Los organismos de emergencia se movilizaron para determinar el alcance de las afectaciones y comprobar las condiciones de los edificios. El balance permanecía abierto durante las primeras horas posteriores al temblor, debido a que la información llegaba de diferentes municipios y debía ser verificada antes de incorporarse a los informes oficiales.

En Cali también se desarrollaron tareas de inspección. El alcalde Alejandro Eder comunicó que los organismos de socorro trabajaban en la revisión de edificios y otras estructuras de la ciudad. Estas verificaciones buscaban detectar posibles daños generados por el movimiento y determinar si existía algún riesgo para sus ocupantes.

Las autoridades colombianas desplegaron operativos de revisión en varias ciudades después del fuerte movimiento. Mientras Chocó concentraba los reportes de heridos y daños de mayor consideración, equipos de emergencia inspeccionaban edificios, medios de transporte y otras estructuras en distintos puntos del país. El seguimiento continuaba ante la posibilidad de réplicas y nuevos reportes.

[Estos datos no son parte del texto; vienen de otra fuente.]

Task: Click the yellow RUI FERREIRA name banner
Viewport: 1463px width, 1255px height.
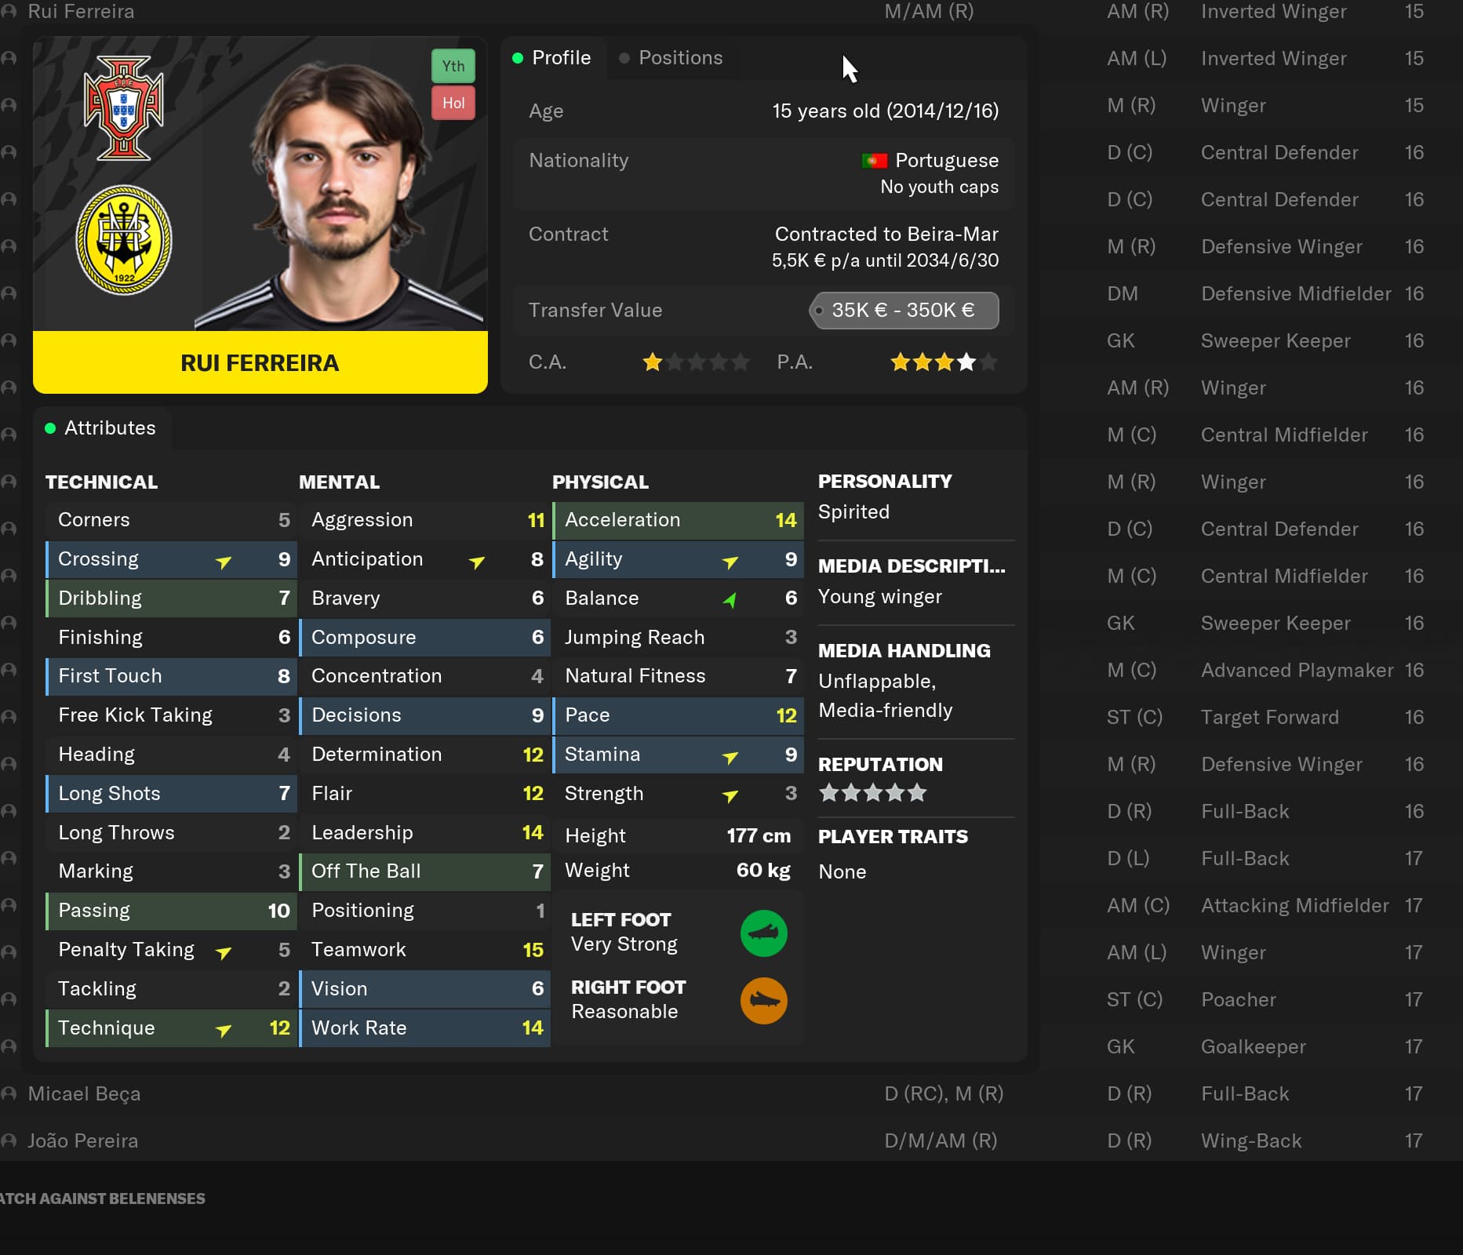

En Bogotá, el alcalde Carlos Fernando Galán informó que no se habían registrado personas heridas ni daños estructurales de gravedad durante las primeras evaluaciones. Los relevamientos detectaron algunas grietas menores, aunque las autoridades indicaron que no comprometían la seguridad general de las edificaciones examinadas hasta ese momento.

La situación también motivó controles en Medellín. El alcalde Federico Gutiérrez dispuso la activación del Cuerpo Oficial de Bomberos para efectuar recorridos de verificación en diferentes sectores. Los equipos comenzaron a revisar las posibles consecuencias del temblor y el estado de la infraestructura urbana.

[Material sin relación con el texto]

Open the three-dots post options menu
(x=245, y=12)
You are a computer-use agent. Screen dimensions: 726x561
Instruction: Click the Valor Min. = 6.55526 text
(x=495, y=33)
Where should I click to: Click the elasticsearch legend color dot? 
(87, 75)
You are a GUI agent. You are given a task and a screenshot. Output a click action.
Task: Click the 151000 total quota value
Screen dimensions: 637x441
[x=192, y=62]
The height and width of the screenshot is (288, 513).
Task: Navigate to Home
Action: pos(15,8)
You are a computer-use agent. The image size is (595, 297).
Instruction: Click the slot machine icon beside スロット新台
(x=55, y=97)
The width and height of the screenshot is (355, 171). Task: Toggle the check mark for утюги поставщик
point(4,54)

El Metro de Medellín adoptó además medidas preventivas sobre su operación. El servicio quedó suspendido temporalmente en las líneas A y B, junto con varios Metrocables. La interrupción permitió efectuar evaluaciones sobre la infraestructura antes de autorizar la normalización de la circulación.

En Pereira se conocieron reportes sobre afectaciones estructurales en el aeropuerto internacional Matecaña. Las autoridades iniciaron las correspondientes revisiones para conocer la dimensión de los daños provocados por el movimiento y analizar las condiciones de las instalaciones aeroportuarias.

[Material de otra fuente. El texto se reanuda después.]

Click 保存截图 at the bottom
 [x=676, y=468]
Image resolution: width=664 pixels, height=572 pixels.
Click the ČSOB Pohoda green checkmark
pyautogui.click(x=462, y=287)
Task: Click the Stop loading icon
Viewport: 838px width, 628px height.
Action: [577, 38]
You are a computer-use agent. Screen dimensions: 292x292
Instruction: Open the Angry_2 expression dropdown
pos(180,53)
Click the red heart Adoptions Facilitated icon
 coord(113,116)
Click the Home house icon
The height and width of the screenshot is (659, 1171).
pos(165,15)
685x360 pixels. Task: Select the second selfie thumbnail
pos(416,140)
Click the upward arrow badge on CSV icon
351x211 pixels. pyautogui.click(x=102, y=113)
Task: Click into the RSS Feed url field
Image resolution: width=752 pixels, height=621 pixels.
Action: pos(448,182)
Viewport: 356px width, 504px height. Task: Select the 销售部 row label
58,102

Las verificaciones realizadas en diferentes ciudades muestran la amplitud con la que se sintió el sismo. Sin embargo, las consecuencias no fueron iguales en todo el territorio. Mientras algunas localidades informaron únicamente revisiones preventivas o daños menores, Chocó concentró durante las primeras horas los reportes de personas heridas y deterioros más importantes en edificaciones.

La Unidad Nacional para la Gestión del Riesgo de Desastres mantuvo comunicación con las autoridades territoriales para reunir los distintos informes. Esa tarea buscaba consolidar un balance general que permitiera conocer con mayor precisión la cantidad de personas afectadas y el estado de la infraestructura en las zonas donde el temblor tuvo mayor intensidad.

La existencia de réplicas llevó a sostener las medidas de prevención. Las autoridades insistieron en que la población debía recurrir a información oficial y permanecer atenta a las instrucciones de los organismos de emergencia, especialmente en las áreas donde se habían detectado daños en construcciones.

El balance continuaba en proceso durante las horas posteriores al sismo. Los equipos técnicos seguían inspeccionando inmuebles, sistemas de transporte y otras instalaciones, mientras los organismos de gestión del riesgo recopilaban datos procedentes de las distintas regiones afectadas por el movimiento.

La prioridad de las autoridades se concentró en atender a las personas heridas, revisar las edificaciones dañadas y determinar si las réplicas podían producir nuevas consecuencias. Al mismo tiempo, el Servicio Geológico Colombiano mantenía la vigilancia sobre la actividad sísmica para comunicar cualquier nuevo movimiento registrado en la región.

De esta manera, Colombia permanecía bajo monitoreo después de uno de los movimientos sísmicos más fuertes registrados en el país durante los últimos años. Chocó, Cali, Bogotá, Medellín y Pereira figuraban entre los puntos donde autoridades y organismos de emergencia desarrollaban evaluaciones destinadas a establecer el alcance definitivo de los daños.